The thing I think we all need to be acutely aware of is that in thinking about and doing public engagement, even if we are conscious of the risk of manipulating a particular consensual public, we are also making the technology seem more likely. (Interview 1)

To those committed to public dialogue on geoengineering, this posed a pressing challenge: how to create a space for discursive engagement with the issue – how to make the subject tractable to discussion – without in the process enhancing its consistency as a policy object. This conundrum is to some extent true of any public dialogue that moves ‘upstream’ in the R&D process, but it operated with a vengeance here. Public engagement exercises were taking place at a time when geoengineering seemed to be quickly becoming part of mainstream scientific and policy discussions. The Royal Society report was a turning point in that regard, and it was soon accompanied by several initiatives on both sides of the Atlantic that reinforced the trend. The inquiry into geoengineering sponsored jointly in 2009 by the Science and Technology committees of the US House of Representatives and the UK House of Commons, the 2010 Asilomar International Conference on Climate Intervention Technologies and the inclusion of geoengineering in the Fifth Assessment Report by the Intergovernmental Panel on Climate Change were other markers of the rapid ‘normalization’ of geoengineering in policy circles. It is in this context that PES activities took a distinctive turn, away from the elucidation of public views on individual geoengineering proposals (or on geoengineering as a whole), and towards deliberative processes that consciously challenged the boundaries of geoengineering as a discrete topic of engagement.

We have referred to this turn as a process of unframing. By this we mean not only an effort to resist and reverse early discursive lock-ins in the definition and appraisal of geoengineering, but a more ambitious struggle to problematize its stabilization as a self-contained matter of concern and policy object. Any attempt to position geoengineering (or any other subject) for public discussion involves acts of framing and re-framing since it unavoidably establishes a set of assumptions that restrict the scope of debate and regulate the sequence of arguments and counter-arguments (cf. Entman, 1993). The specificity of unframing comes, in our view, from the very particular relationship that exists between the articulation of geoengineering for public discussion and its growing consistency as a policy alternative. The urgency of the threat posed by climate change, and the well-known obstacles facing effective global action to reduce greenhouse gas emissions, create enormous pressure to at the very least define the conditions under which research on a climate engineering alternative could proceed. By probing the boundary between development and deployment, and by considering the complex interaction between the pursuit of geoengineering and the determination to make the sacrifices required to tackle the causes of global warming, the second wave of deliberative exercises complicated any direct or unambiguous translation of ‘public views’ as an endorsement for any singular course of action.

Data section |
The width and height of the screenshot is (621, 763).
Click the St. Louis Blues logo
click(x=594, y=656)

To be done |
- 1) Extract the part of the geoengineering passage starting at "The thing I" and ending at "likely. (Interview 1)".
- 2) Please extend the geoengineering passage, picking up right after its final sentence.
The material comes from a separate source and has no connection to the geoengineering passage.

Written answers |
- 1)
The thing I think we all need to be acutely aware of is that in thinking about and doing public engagement, even if we are conscious of the risk of manipulating a particular consensual public, we are also making the technology seem more likely. (Interview 1)

- 2)
This is not to suggest that the opinions elicited in these deliberative forums were any less ‘actionable’ or policy-relevant than those obtained in previous public consultation exercises. But these views did not amount to a set of preferences (or misgivings) vis-à-vis an already prefigured choice. Rather, they tended to express more complex constellations of environmental and political concerns, within which geoengineering might feature as either problem or solution (or both). These public deliberations thus served to call attention to the conditions that had prompted interest in geoengineering in the first place: the intensification of anthropogenic climate change, and the technological and political factors that limit our ability to control its causes. They sought to relate this technological future back to the current failures and predicaments that give it its promissory quality, hoping to transform a highly speculative proposition into an opportunity to confront the challenges of the present.

6. Discussion

Geoengineering constitutes a very particular object in the historical trajectory of the field of ‘public engagement with science’. In some respects, it represents a high-water mark in terms of the influence of structured mini-publics on policy-making, at least in relation to the formulation of a governmental research funding agenda in the United Kingdom. The 2009 Royal Society report and the subsequent forums sponsored by the UK Research Councils were attempts to map societal concerns and expectations in advance of any substantial public (or private) investment in the development of purposefully designed climate engineering technologies. Geoengineering can thus plausibly be seen as an area where the demand for ‘upstream’ public engagement has been met, if we understand by this the articulation of a space of participation that precedes the development of the science and technology in question.7

At the same time, the case of geoengineering has made visible some of the challenges and paradoxes implicit in this vision of ‘early stage’ deliberation. Because the project of dialogic governance inaugurated by the Royal Society report unfolded largely in the absence of a spirited public debate on these issues, designers and facilitators of public engagement events had to construct the topic of geoengineering from scratch, so to speak, for participants who were largely ignorant of the subject and had to be equipped in the course of the deliberation to discuss the matter at hand (Corner et al., 2012). The relatively small community of ‘dialogue specialists’ and PES researchers involved in these exercises was thus afforded considerable leeway in the framing of the topic.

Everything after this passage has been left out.